Il fascino grottesco di un incontro mai avvenuto
Lo sappiamo, Marco Ferreri è un unicum tra i cineasti italiani, non ha mai cercato il consenso del pubblico, men che meno della critica. È grottesco, beffardo, per l’élite “intellettuale” addirittura “sciatto” – ma di una sciatteria per dirla come Bertolucci “colpevole, elegante, eversiva, irriverente”.

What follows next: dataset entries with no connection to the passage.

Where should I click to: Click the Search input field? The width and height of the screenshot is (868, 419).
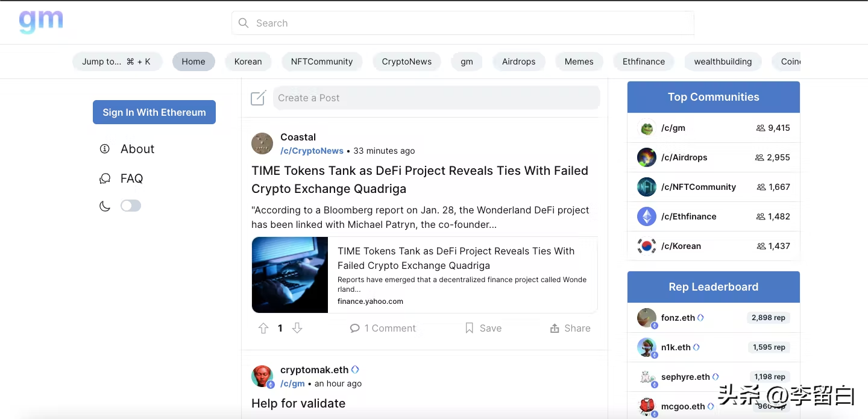[x=463, y=23]
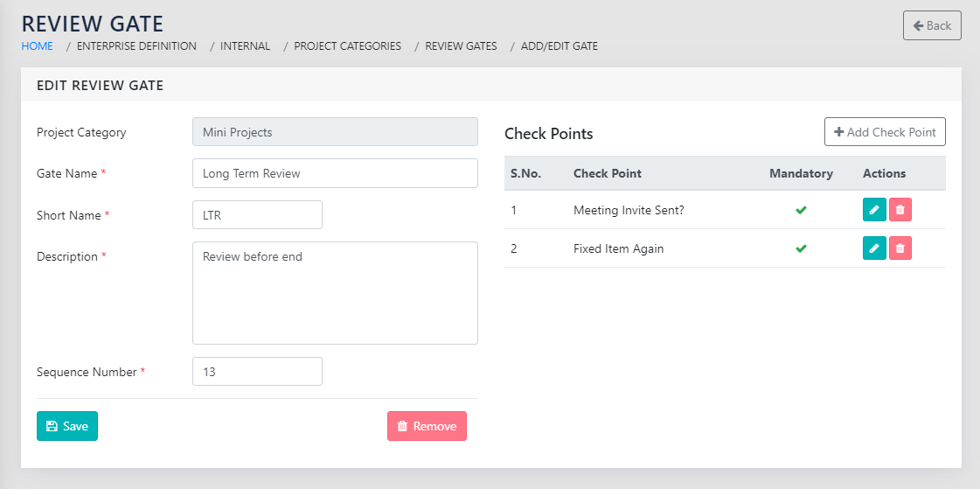Screen dimensions: 980x489
Task: Remove this review gate
Action: pos(427,426)
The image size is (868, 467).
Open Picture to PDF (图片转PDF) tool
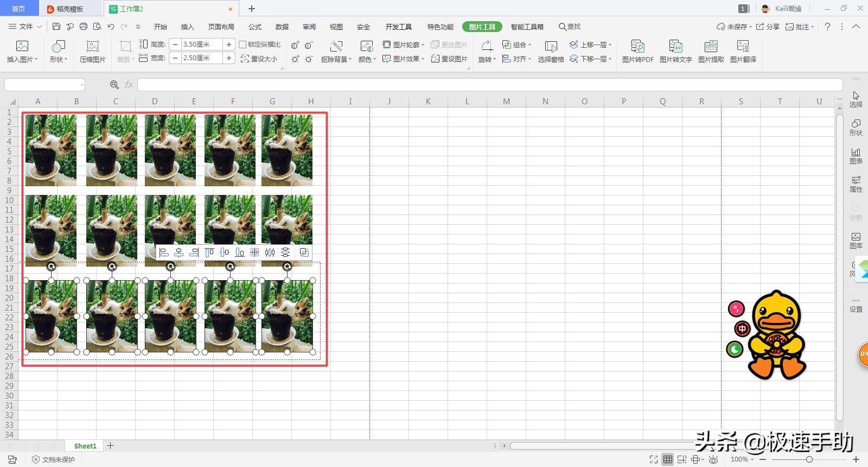pos(637,52)
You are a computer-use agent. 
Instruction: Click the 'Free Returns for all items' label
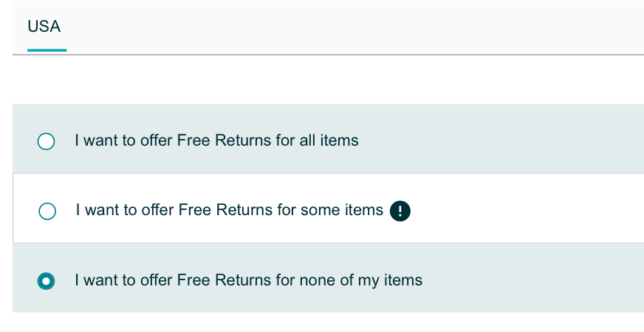[216, 140]
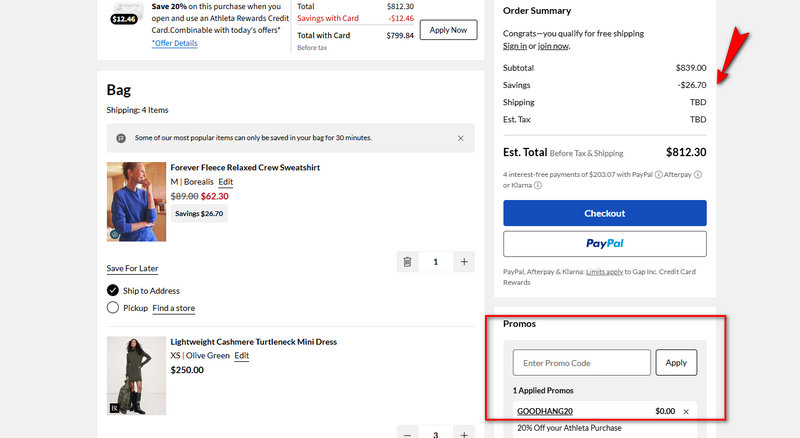Click the Klarna info icon
800x438 pixels.
point(537,185)
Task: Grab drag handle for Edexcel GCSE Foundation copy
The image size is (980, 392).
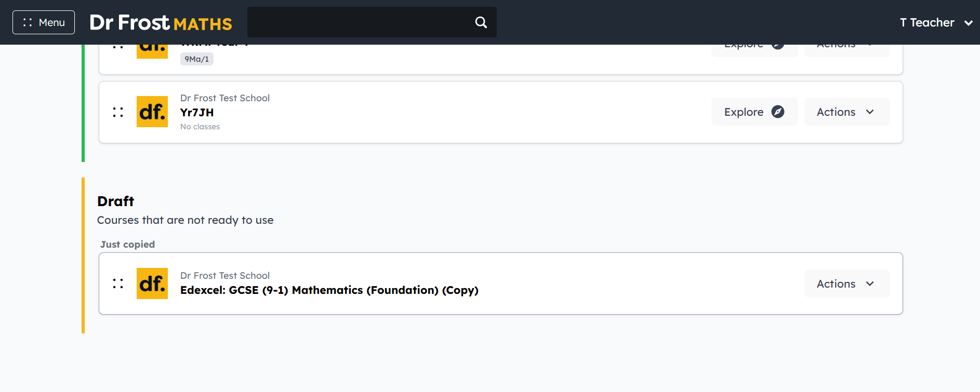Action: (x=118, y=283)
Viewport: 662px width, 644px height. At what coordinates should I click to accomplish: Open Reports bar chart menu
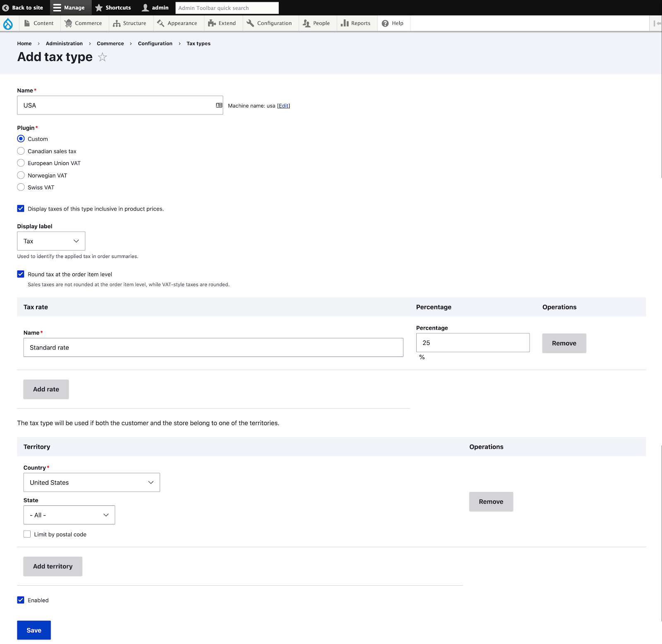click(x=355, y=23)
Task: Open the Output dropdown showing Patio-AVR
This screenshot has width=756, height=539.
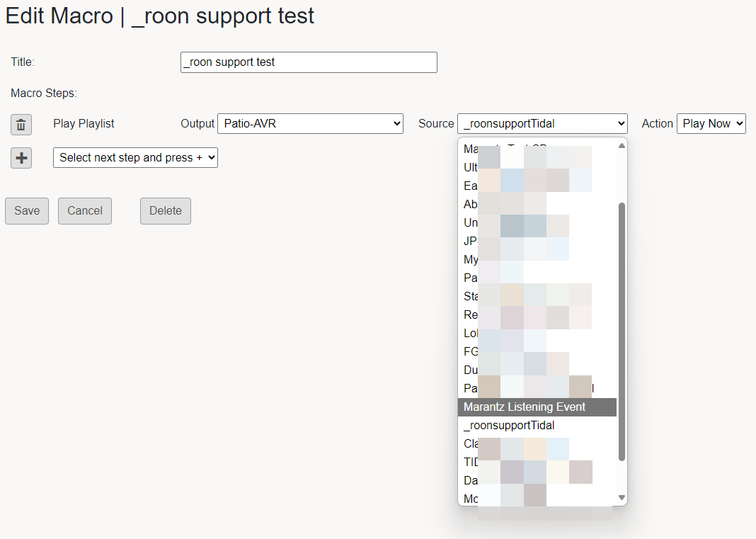Action: (x=310, y=124)
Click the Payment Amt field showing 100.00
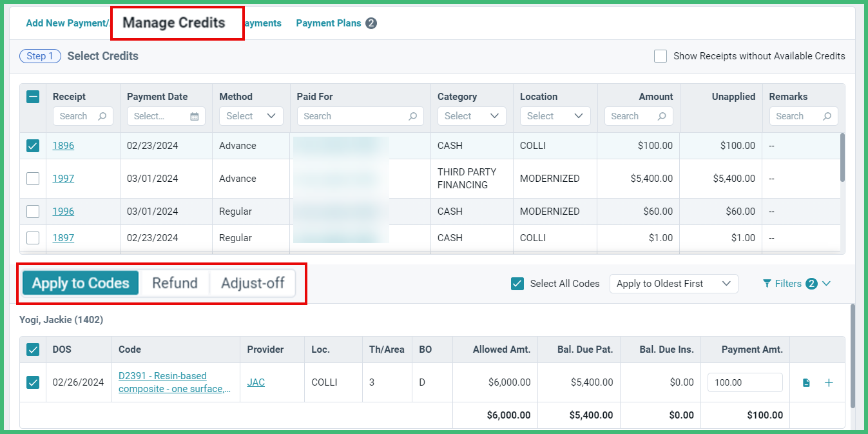 (745, 382)
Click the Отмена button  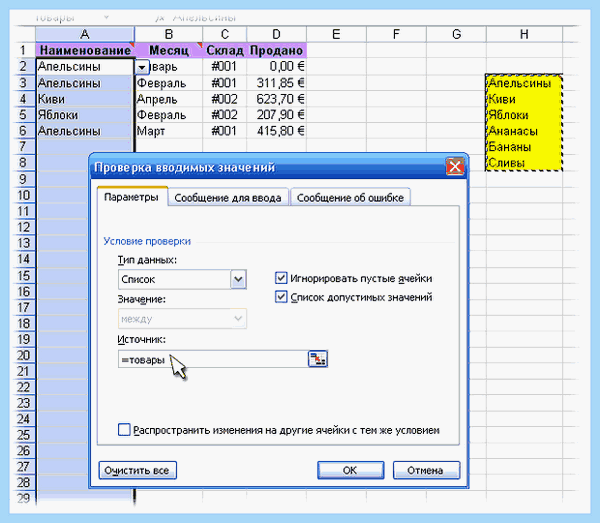coord(426,470)
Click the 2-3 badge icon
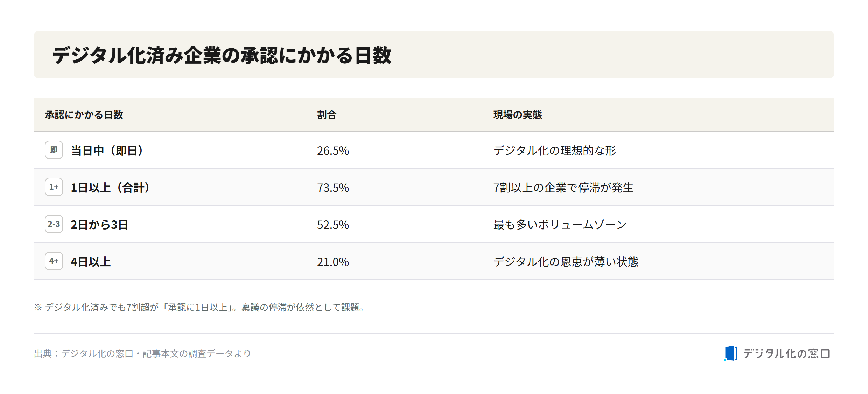The image size is (868, 394). pos(54,224)
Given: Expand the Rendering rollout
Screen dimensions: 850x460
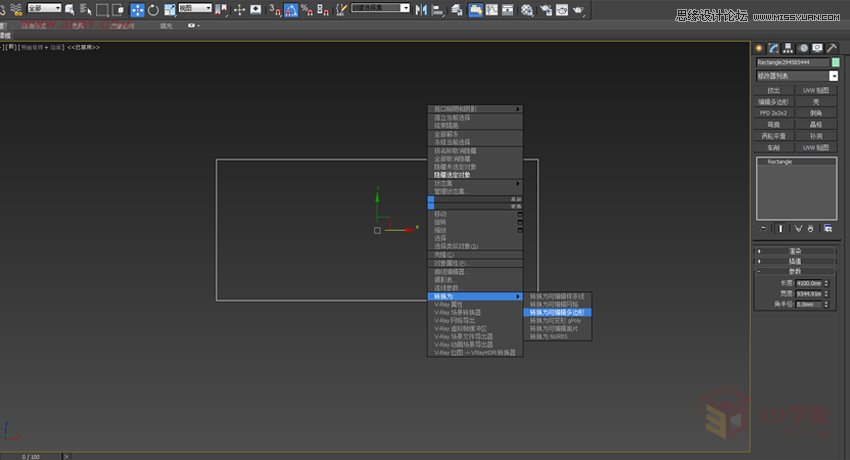Looking at the screenshot, I should [x=797, y=251].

I film del regista sono un pugno nello stomaco, si pensi a La donna scimmia, Una storia moderna, Dillinger è morto, La grande abbuffata, affluenti di uno stesso fiume corrosivo e decadente. L’udienza si immette nello stesso bacino: al centro c’è un giovane, Amedeo, un lunare Enzo Jannacci, che vuole parlare col Papa. Il pubblico, quello dell’Italia ‘70, all’alba degli anni di piombo e del terrorismo, rimane spiazzato, deluso, impacciato e turbato da quella storia “kafkiana” – Il castello e Il processo -, violenta e blasfema. Siamo lontani dall’attentato al Papa, dal Santo Padre social e “pop” che si affaccerà anni dopo su Piazza San Pietro. Uno dei livelli di lettura è quello religioso: la Chiesa, con tutte le sue crepe e piaghe, la burocrazia, la gerarchia, la corruzione. Con un volo pindarico si pensa, trainati da Michel Piccoli, alla critica ironica e all’atmosfera moderna, irreale e disincantata dell’Habemus Papam di morettiana memoria, anch’esso anticipatore di un gesto epocale che cambierà la Storia. Vi è poi un altro piano, quello politico: l’atmosfera è quella asfittica, mortifera di una stagione dolorosa, inquieta e persa. Il Potere – rappresentato da Aureliano Diaz, ambiguo, ipocrita e malsano funzionario di polizia, interpretato da Tognazzi che forse proprio con Ferreri raggiunge uno dei picchi più alti della carriera – c’è, è presente, ma è corrotto e perso. Amedeo è il fedele confuso che vaga avanti e indietro, alla ricerca della sua udienza. Qui si aggancia il terzo livello di lettura, quello psicanalitico: il Papa è il padre e quello del giovane è un cammino alla ricerca della figura paterna. Amedeo, invasato dal “Dio in Terra”, si trova irretito in un mondo viziato e circolare (come la costruzione del film), nero, come i suoi colori, in cui il protagonista non riesce a trovare la propria dimensione, da cui non è rispettato e che non rispetta – il rapporto con l’amante Aiche interpretata da Claudia Cardinale ne è testimonianza. Su questa Terra l’uomo cade, soccombe; unica brezza di pietà cristiana che per un attimo avvicina l’individuo/figlio di Dio/padre sono le parole di Papa Giovanni XXIII, figura cara a credenti e non: “Date una carezza ai vostri bambini e dite: questa è la carezza del Papa”. L’udienza di Ferreri con il suo riso amaro è un racconto implacabile e spietato del carnale e dello spirituale, degli schiaffi e delle carezze, dell’alienazione e della solitudine, racconto che turba e non lascia in pace.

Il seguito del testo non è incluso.